(Collected data entries)
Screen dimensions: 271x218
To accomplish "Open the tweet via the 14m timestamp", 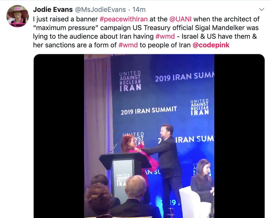I will (139, 9).
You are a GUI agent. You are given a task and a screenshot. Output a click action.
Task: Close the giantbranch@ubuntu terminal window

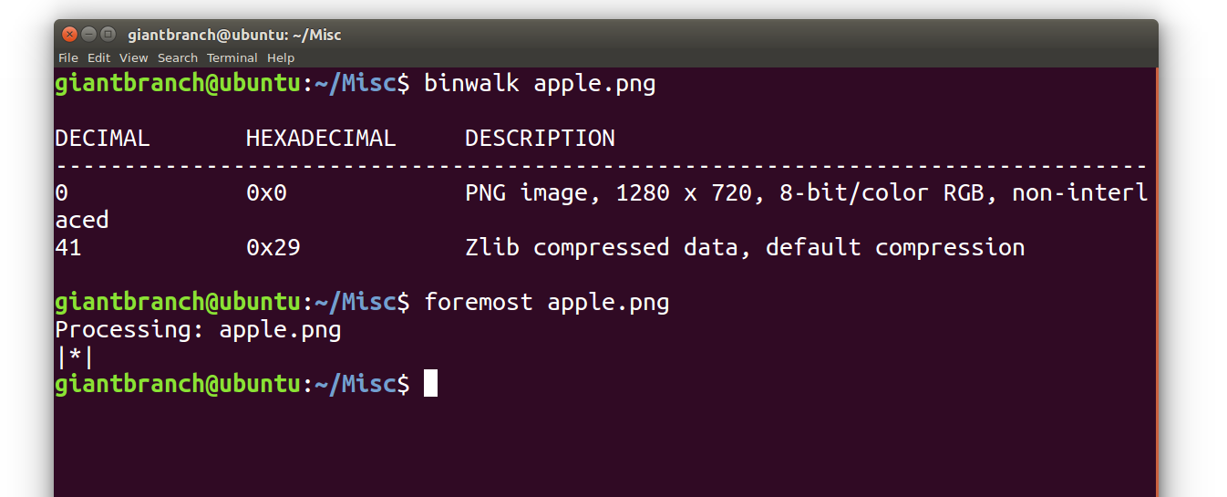[70, 35]
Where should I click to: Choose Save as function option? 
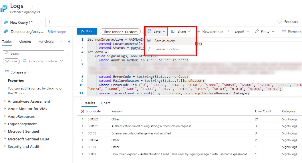(166, 49)
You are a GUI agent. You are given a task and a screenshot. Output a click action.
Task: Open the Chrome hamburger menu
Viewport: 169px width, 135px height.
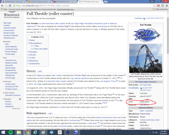tap(167, 6)
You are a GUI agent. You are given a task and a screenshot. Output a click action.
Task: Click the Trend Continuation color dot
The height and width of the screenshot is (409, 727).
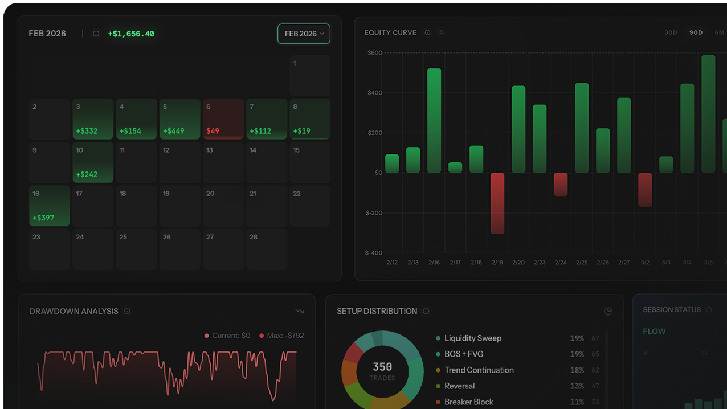(x=438, y=370)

What the task requires: Beginning with the line that contains "Task: Click the Trend Continuation color dot" and ending with the final line of the entries, every line must be copied exactly; the pictures must not.

Answer:
Task: Click the Trend Continuation color dot
The height and width of the screenshot is (409, 727).
(x=438, y=370)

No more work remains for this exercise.